The growth potential of financial manager jobs looks sluggish compared to the national average, with only a nine percent increase in demand by the year 2020, but it is an occupation that will always remain high in demand. Nearly every firm, government agency and organization employs financial managers. With a tight look at improving the future economy, the financial manager is a highly valued employee who works with the top managers of the company.
The Knowledge That Gets You Ahead
Thirty percent of financial managers work within financial institutions or for the insurance industry. A financial manager for an insurance company will be required to know any issues that could come up regarding financing a plan. Knowledge of special regulations and laws are essential, to remain within legal guidelines. They must comply with policy by preparing special reports required by regulatory authorities.
Financial managers at banks are increasingly being asked for a broad knowledge base concerning the various products a bank has to offer. Depending on the branch, a financial manager’s job could include approving loans, establishing credit lines, hiring employees and aiding customers with their accounts.
Primarily, however, financial managers are hired for their abilities to develop strategies and long term plans. They are relied on for their expertise in directing investments, preparing financial reports and developing financial procedures in accordance with the organization’s goal. Employers generally require at least five years of experience in finance or a related field before hiring someone to a financial position.
How to Excel in a Competitive Industry
The competition within the field is very high. Financial management is a desk job that often comes with its own office. Although it is considered a forty hour a week job, financial managers sometimes find themselves working fifty to sixty hours a week in order to make deadlines.
If a company has affiliates or satellite branches, they might be required to travel. They often have access to state of the art computers and software programs for studying financial data. The average salary is $103,000 a year.
They introduction of sophisticated software programs and technology is changing the role of financial managers. Technology aids significantly reduce the time spent on financial report preparation, allowing them more time to perform other tasks.

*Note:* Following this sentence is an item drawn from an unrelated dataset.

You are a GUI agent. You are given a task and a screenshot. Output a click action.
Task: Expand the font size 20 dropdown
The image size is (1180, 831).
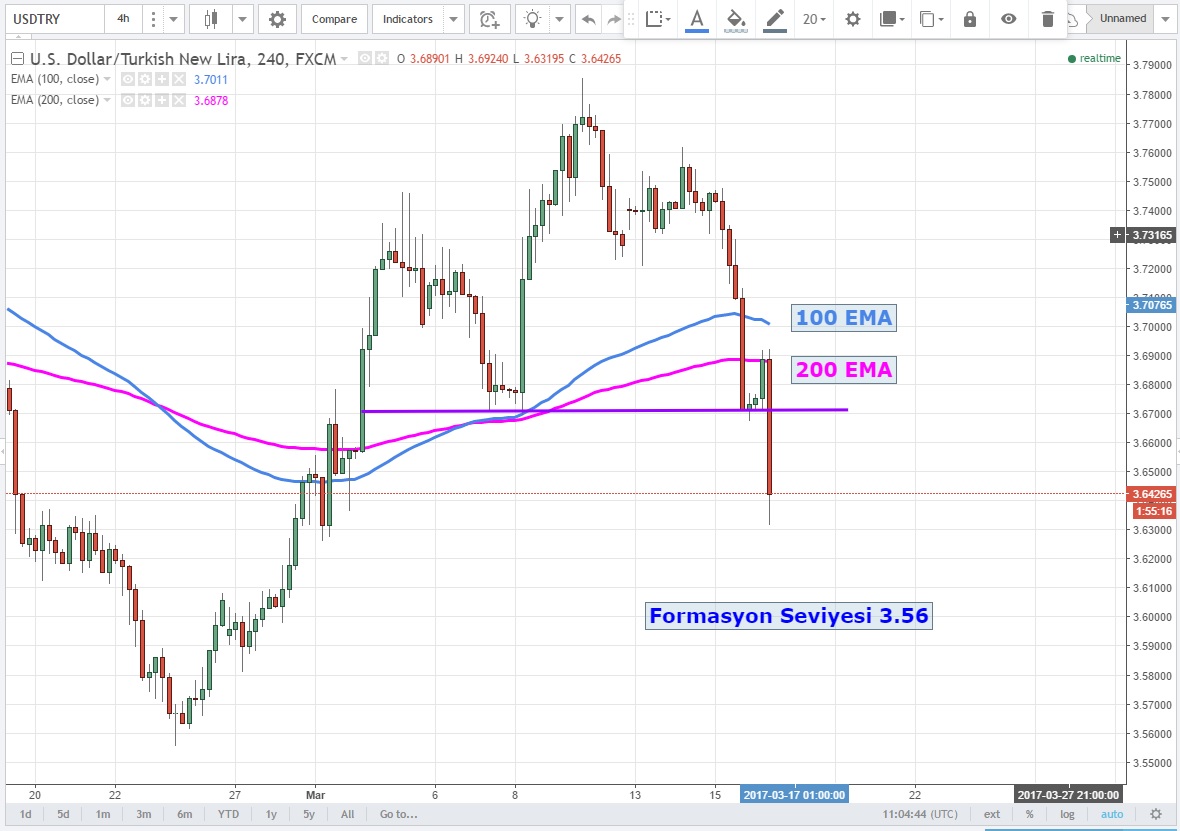[813, 19]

As a result, financial managers now often work on teams, concentrating on more thorough data analysis to offer the senior managers for profit maximizing ideas.
An increase in start-up businesses is expected to drive the demand for financial managers. Financial managers assist new businesses by overseeing cash management, and establishing the standards and procedures. Their duties also entail monitoring financial reports to guard against losses, and consulting with department heads to determine company needs and allocating resources.

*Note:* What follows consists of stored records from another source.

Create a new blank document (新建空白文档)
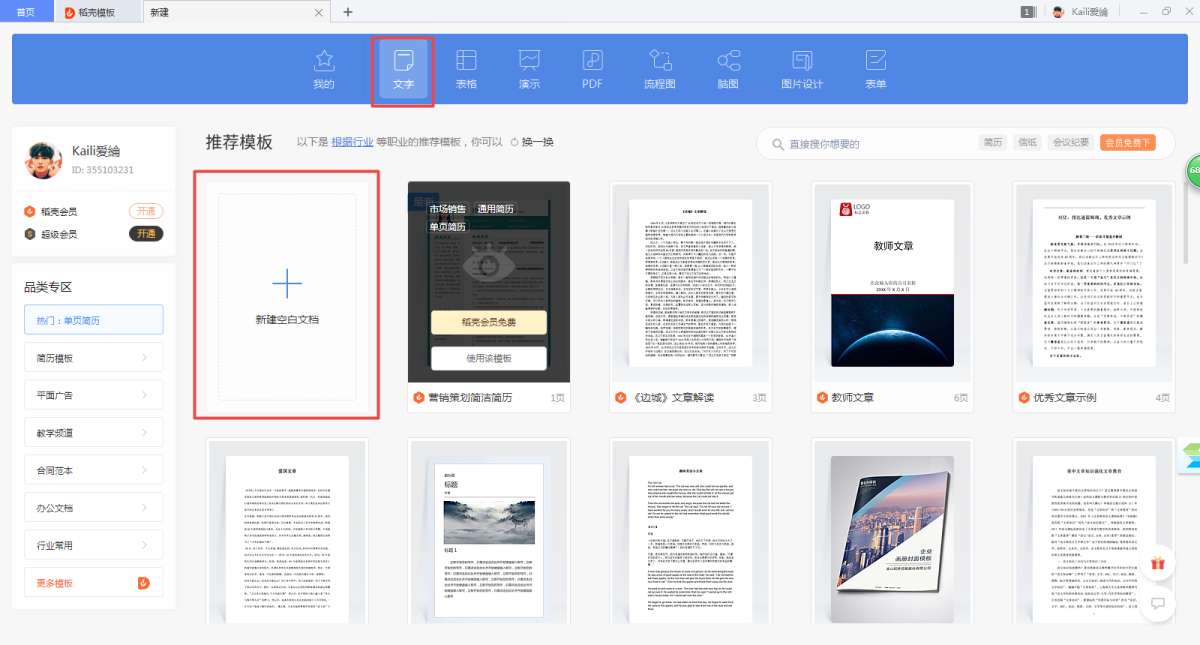The height and width of the screenshot is (645, 1200). click(287, 295)
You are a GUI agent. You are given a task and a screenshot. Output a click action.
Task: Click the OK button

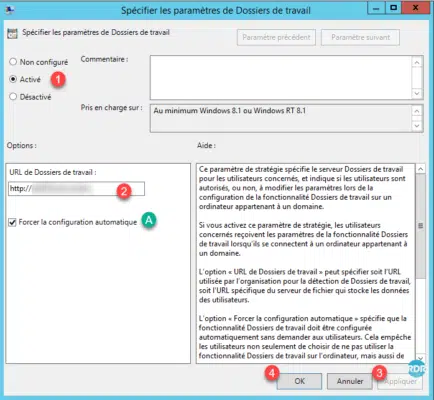[x=299, y=381]
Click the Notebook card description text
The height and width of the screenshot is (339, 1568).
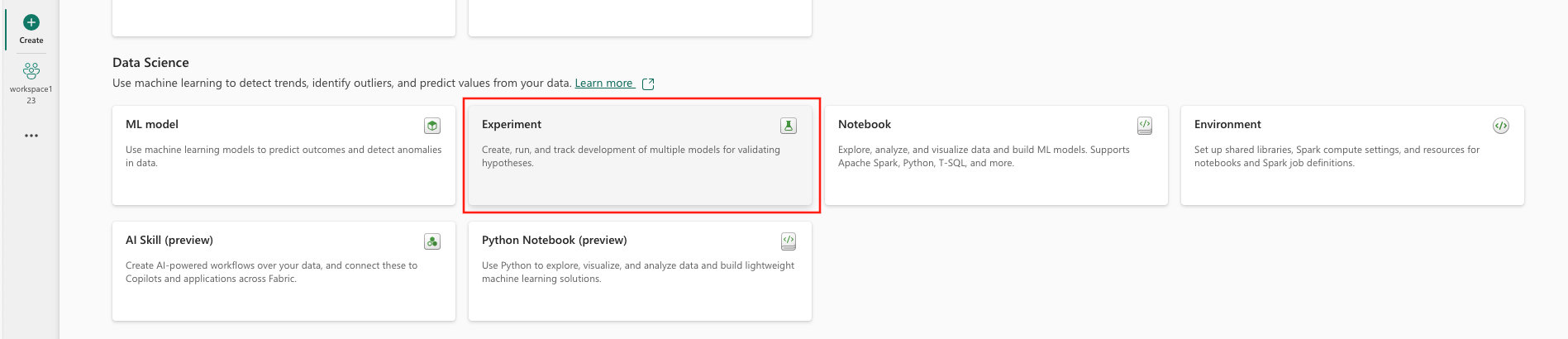click(984, 156)
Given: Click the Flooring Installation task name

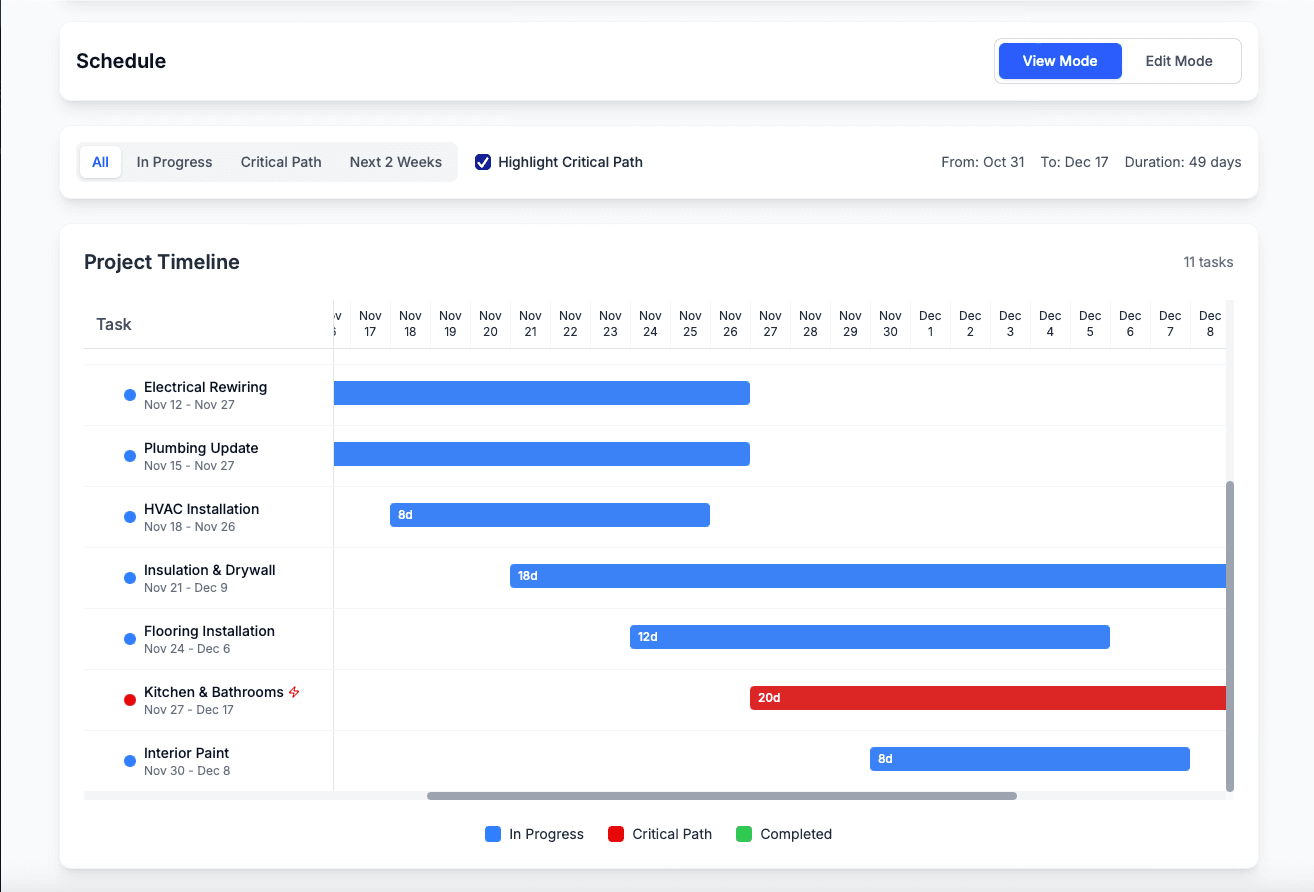Looking at the screenshot, I should point(208,630).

The competitive nature of a financial manager’s position is relative to the competitive nature of business. In order to thrive in the current business climate, industry must measure the risks and practicalities of future investments. They must prepare for inflationary prices to balance the costs involved in long term budgets and maintain realistic views of profit margins.
Many businesses are now expanding overseas and require the expertise of financial managers trained in international laws. Because of the changing roles for financial managers and the competitive nature of business, most organizations and industry now require a master’s degree in finance, economics or business administration instead of a bachelor’s degree.